Arrivó nel Como fresco di passaggio societario al patron Porro, nella calda estate 2012: c'era da ricostruire entusiasmo nella piazza lariana dopo mesi sofferti, e tra i tanti nuovi arrivi c'era questo ragazzo dalla folta chioma riccia inconfondibile di nome Antonio Gammone.
Prodotto del settore giovanile del Bari, era reduce dal suo primo vero campionato con la maglia del Chieti in Lega Pro 2, con cui raccolse 30 presenze ed 1 gol: esterno d'attacco, faceva nei movimenti imprevedibili e le giocate per i compagni, il suo marchio di fabbrica. Il trasferimento al Nord nel Como rappresentava per Gammone un salto importante a livello professionale e umano.
Fin dalle prime uscite, il giovane talento pugliese attirò le simpatie dei sostenitori lariani, che apprezzavano giocatori come lui. E ancora oggi, a distanza di dieci anni dal suo addio, lo ricordano con affetto.
Allora Antonio: innanzitutto cosa ti è rimasto dentro dei tuoi due anni vissuti a Como? Ricordi, gioie, delusioni ...
"Sono stati anni meravigliosi, io ero molto giovane e ho avuto la possibilità di giocare in questa grande piazza permettendomi di crescere e conoscere giocatori importanti… la gioia più grande è stata la salvezza all’ultima giornata il primo anno, mentre la delusione più grande la sconfitta ai playoff nella seconda stagione".
Il pubblico di Como quando si accende trasmette sempre tanta passione: ricordi il momento in cui l'hai toccata personalmente?
"Sinceramente il pubblico lariano mi ha sempre voluto bene e mi ha dato sempre affetto soprattutto durante il pesante periodo in cui ho avuto un brutto infortunio. Mi aiutarono molto, facendomi sentire la loro vicinanza anche se non potevo ripagarli sul campo".
Qual'è stato il tuo luogo del cuore a Como?
"Per me è sempre stato il centro città, amavo fare delle belle passeggiate, soprattutto nel periodo natalizio quando sembrava ancora più magico".
Con chi hai legato di più in quei due anni lariani?
"Sono andato davvero d’accordo con tutti, ma con chi ho legato di più sono stati Schiavino, Crispino e Redolfi che sento ancora tutt'oggi".
Avresti mai immaginato di vedere il Como in Serie A con una struttura societaria così d'eccellenza?
"Assolutamente si, perché una società e una città così non può che meritare la Serie A. Se pensiamo solo alla bellezza dello stadio con la vista sul lago, già capiamo la grandezza di Como".
Pensi che Fabregas possa riproporre il bel calcio visto nella scorsa trionfale stagione di B, anche sul palcoscenico della Serie A?
"Credo proprio di sì, lui è stato un calciatore di livello mondiale calcando palcoscenici importantissimi.
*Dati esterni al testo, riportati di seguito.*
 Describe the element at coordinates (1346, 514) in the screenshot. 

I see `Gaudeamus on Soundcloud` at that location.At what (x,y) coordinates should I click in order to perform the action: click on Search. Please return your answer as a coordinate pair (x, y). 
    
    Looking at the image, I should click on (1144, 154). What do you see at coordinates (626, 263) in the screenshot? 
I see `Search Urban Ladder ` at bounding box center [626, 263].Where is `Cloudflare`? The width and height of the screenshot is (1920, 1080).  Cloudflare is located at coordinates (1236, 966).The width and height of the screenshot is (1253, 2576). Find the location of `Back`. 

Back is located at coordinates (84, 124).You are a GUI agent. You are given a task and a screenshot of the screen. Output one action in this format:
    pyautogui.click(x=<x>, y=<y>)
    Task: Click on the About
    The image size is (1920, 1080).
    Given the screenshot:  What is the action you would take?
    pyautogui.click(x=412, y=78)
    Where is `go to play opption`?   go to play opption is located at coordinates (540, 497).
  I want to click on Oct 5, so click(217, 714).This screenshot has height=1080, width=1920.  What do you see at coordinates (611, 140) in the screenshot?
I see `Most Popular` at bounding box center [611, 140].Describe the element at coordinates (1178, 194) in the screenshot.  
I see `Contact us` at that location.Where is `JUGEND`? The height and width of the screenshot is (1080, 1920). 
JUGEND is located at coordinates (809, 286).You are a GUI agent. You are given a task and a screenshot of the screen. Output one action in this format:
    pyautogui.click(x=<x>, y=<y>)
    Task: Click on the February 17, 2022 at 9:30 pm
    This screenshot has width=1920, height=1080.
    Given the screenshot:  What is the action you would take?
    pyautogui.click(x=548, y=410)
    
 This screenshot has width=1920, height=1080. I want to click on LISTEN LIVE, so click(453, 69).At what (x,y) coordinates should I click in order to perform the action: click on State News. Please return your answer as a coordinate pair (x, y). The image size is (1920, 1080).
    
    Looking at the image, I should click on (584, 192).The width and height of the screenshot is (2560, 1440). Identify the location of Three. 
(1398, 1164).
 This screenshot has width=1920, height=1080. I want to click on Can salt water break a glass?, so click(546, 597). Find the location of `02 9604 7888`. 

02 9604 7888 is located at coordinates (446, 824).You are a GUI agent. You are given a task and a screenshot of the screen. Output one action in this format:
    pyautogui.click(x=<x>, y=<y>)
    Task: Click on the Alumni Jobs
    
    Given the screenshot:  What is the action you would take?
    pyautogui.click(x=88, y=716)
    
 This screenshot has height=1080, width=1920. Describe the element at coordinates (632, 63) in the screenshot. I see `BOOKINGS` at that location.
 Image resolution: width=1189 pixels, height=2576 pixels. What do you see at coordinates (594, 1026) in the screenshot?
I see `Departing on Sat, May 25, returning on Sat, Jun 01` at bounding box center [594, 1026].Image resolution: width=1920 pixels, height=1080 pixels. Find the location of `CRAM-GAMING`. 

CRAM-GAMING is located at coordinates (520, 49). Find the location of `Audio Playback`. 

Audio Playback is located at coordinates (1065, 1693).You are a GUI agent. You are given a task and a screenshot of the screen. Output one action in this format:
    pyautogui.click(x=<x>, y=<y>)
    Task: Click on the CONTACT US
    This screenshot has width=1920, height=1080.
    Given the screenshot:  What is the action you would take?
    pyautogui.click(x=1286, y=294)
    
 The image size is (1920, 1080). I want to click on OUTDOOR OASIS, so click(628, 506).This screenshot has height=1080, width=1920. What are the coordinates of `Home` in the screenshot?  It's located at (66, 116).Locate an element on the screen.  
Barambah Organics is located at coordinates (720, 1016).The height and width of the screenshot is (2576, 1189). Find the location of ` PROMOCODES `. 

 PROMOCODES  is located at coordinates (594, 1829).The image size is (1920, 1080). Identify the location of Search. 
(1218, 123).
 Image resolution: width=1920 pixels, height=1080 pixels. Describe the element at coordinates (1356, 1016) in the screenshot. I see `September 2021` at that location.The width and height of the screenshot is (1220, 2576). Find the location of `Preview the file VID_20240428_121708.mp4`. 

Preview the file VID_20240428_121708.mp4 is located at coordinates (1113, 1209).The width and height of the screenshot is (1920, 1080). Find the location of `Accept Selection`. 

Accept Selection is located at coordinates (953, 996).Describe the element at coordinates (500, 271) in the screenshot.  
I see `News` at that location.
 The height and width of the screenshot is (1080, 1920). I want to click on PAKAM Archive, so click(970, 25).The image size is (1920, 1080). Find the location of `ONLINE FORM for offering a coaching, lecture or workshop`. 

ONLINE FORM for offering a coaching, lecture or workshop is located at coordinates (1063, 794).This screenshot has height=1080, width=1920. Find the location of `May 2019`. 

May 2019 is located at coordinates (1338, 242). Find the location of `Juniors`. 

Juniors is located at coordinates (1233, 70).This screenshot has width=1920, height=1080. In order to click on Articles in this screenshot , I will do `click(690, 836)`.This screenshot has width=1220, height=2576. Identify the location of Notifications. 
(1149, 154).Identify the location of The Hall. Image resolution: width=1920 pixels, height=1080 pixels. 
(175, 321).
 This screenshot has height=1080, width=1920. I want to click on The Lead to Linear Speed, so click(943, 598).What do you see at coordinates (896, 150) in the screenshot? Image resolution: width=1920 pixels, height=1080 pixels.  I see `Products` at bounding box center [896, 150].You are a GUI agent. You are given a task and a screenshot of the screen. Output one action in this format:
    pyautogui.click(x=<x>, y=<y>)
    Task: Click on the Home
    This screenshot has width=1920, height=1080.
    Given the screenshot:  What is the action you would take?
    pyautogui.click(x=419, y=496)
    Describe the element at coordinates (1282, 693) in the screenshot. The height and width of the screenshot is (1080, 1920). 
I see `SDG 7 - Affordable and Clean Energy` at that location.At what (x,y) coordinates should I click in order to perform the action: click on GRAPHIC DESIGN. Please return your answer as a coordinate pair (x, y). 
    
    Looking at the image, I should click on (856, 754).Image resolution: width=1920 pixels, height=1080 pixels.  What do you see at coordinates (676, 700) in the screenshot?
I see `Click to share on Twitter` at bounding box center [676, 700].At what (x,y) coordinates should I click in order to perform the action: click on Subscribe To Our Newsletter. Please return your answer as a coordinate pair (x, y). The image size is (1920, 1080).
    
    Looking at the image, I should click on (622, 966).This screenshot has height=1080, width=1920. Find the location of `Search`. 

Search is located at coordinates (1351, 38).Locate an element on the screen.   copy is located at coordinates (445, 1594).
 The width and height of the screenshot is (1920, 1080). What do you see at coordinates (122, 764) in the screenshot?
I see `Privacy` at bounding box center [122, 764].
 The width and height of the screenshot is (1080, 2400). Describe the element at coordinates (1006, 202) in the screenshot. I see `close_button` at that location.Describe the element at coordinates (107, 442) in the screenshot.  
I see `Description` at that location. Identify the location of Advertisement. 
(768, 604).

Da allenatore ha già vinto un campionato di Serie B e sono sicuro che anche in A farà benissimo grazie alle sue idee di calcio".
Tutti concordano giustamente che l'obiettivo primario debba essere la salvezza quest'anno: entro quanto tempo il Como potrà puntare a salire di step, secondo te?
"Per me negli anni a venire con questa attuale società, così solida, si potrà ambire ad obiettivi sempre più importanti".
Ti rivedi, nel tuo ruolo, in qualche giocatore presente nella rosa del Como di oggi?
"Sinceramente faccio fatica a rivedermi in qualcuno di loro, anche perché erano due squadre totalmente differenti quelle con cui ho giocato in Lega Pro e l'attuale".
Antonio, tu hai lasciato Como nell'estate 2014: come è proseguita successivamente la tua carriera e oggi di cosa ti occupi?
"Dopo Como ho continuato a girovagare per l’Italia cambiando diverse squadre di Serie C (Juve Stabia, Matera, Melfi e Sicula Leonzio, ndr), e dopo all’età di 26 anni ho deciso di cambiare vita e così oggi sono laureato in odontoiatria e svolgo felicemente la professione di dentista, seguendo con il cuore da tifoso, il nostro amato calcio".
Tornerai al Sinigaglia un giorno ? E magari facci un fischio prima …
"Sicuramente la voglia di rientrare al Sinigaglia è tanta, chiaramente non so quando perché vivendo in Basilicata non è proprio dietro l’angolo. Ma appena potrò tornerò molto volentieri".